Somewhat reassured and calmed, I sat back to watch “Master and Commander.” It's my favorite movie, or at worst in my top three, and so for me, watching it was a delight. When I first wrote this blog entry, I described the movie as “reaffirming my cultural knowledge” and “speaking to my artistic and cultural ideals.” Although that is correct, let me cut the jargon. The movie depicts men behaving with valor in extreme circumstances. It displays and glorifies bravery, loyalty, courage, and friendship. There is very little moral ambiguity in the film, and the questions of morality brought up are discussed in acceptable terms. If any anthropologists are reading this, refer back to my previous terms. I found the film inspiring; I always do, in fact.

The film also provided me with my favorite piece of music – Bach's Prelude to the first Suite for Unaccompanied Cello in G major. The music itself brings peace to my soul. Together, the music and movie were precisely therapeutic and brought me through the mental test I was experiencing. The tumult in my mind was stilled. Although I still experience frustrations, those frustrations are no longer accumulating.

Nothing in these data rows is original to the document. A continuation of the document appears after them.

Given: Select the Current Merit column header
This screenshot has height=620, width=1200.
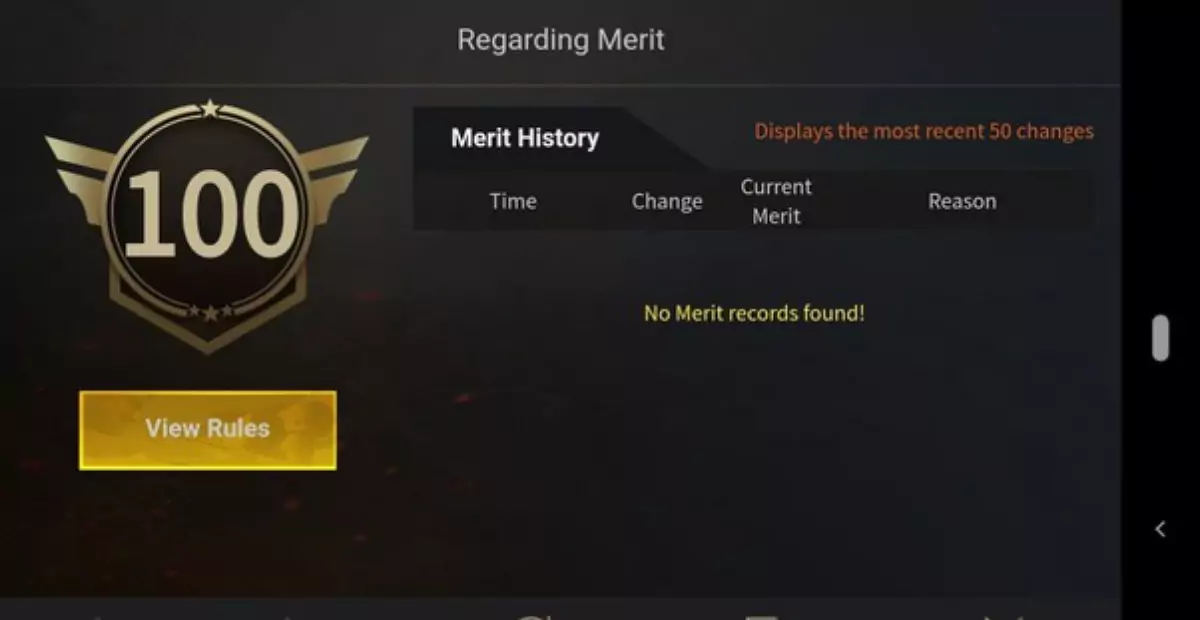Looking at the screenshot, I should (776, 201).
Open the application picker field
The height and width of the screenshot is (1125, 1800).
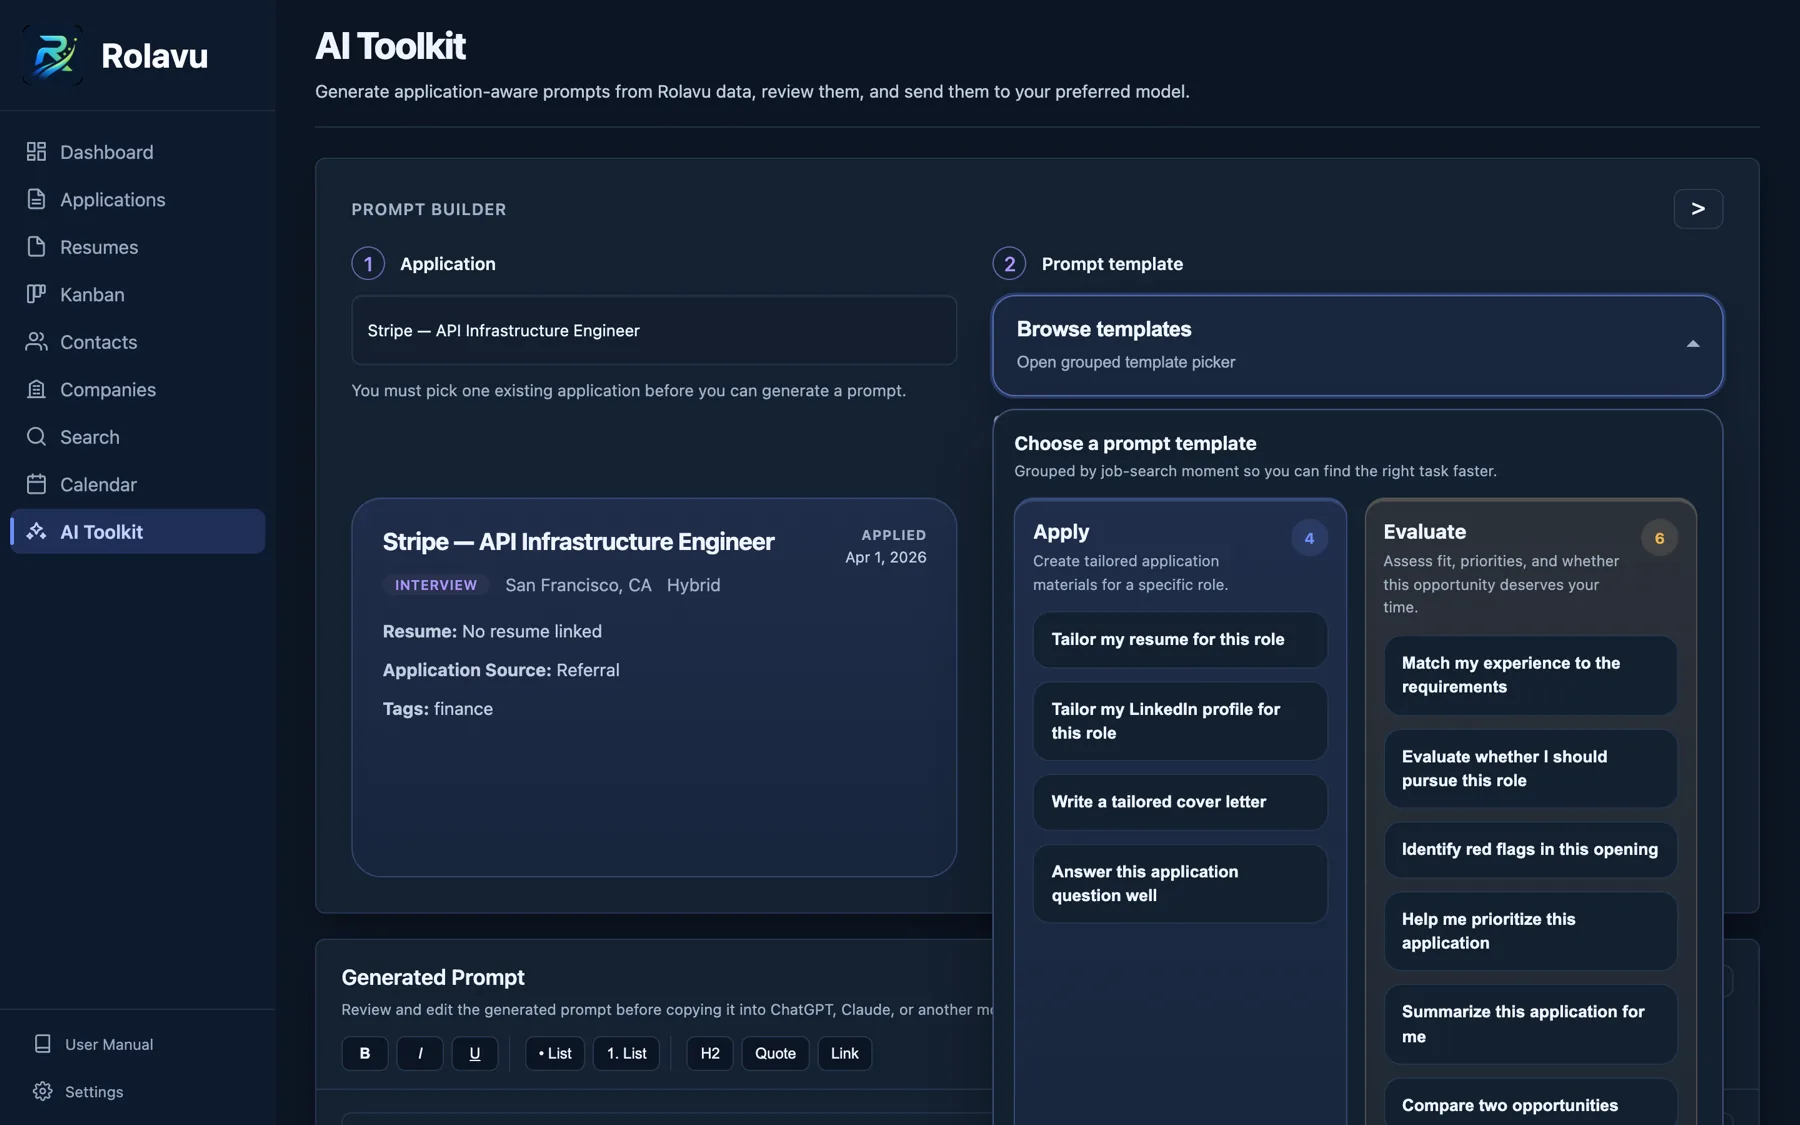click(654, 331)
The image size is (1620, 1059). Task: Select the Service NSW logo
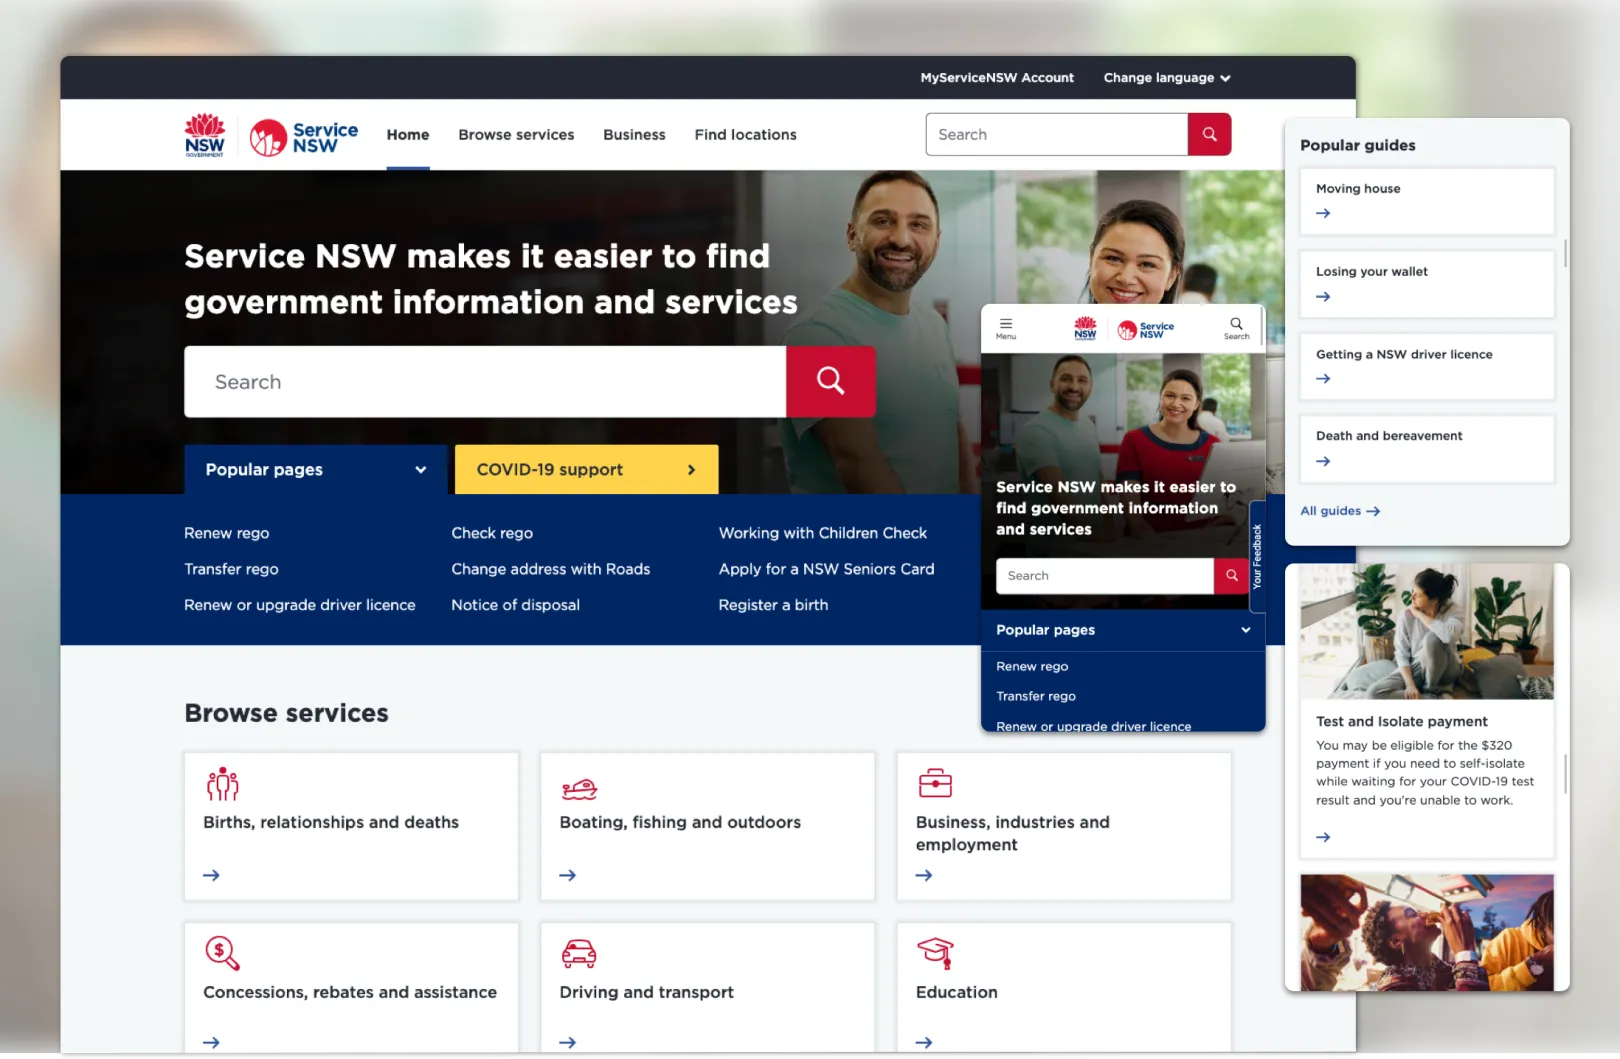(x=303, y=135)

The theme of this week, then, is simply that prayer works, and that living in a new place isn't always easy. Pray for help, do what you feel inspired to do, and you'll get what you need, and don't worry about discouragements that come.

Note: I apologize for the lack of pictures today. I missed loading them on my flsh drive somehow, so I will try and do that tomorrow instead. Expect another, picture-only post or edit from me here in the very near future.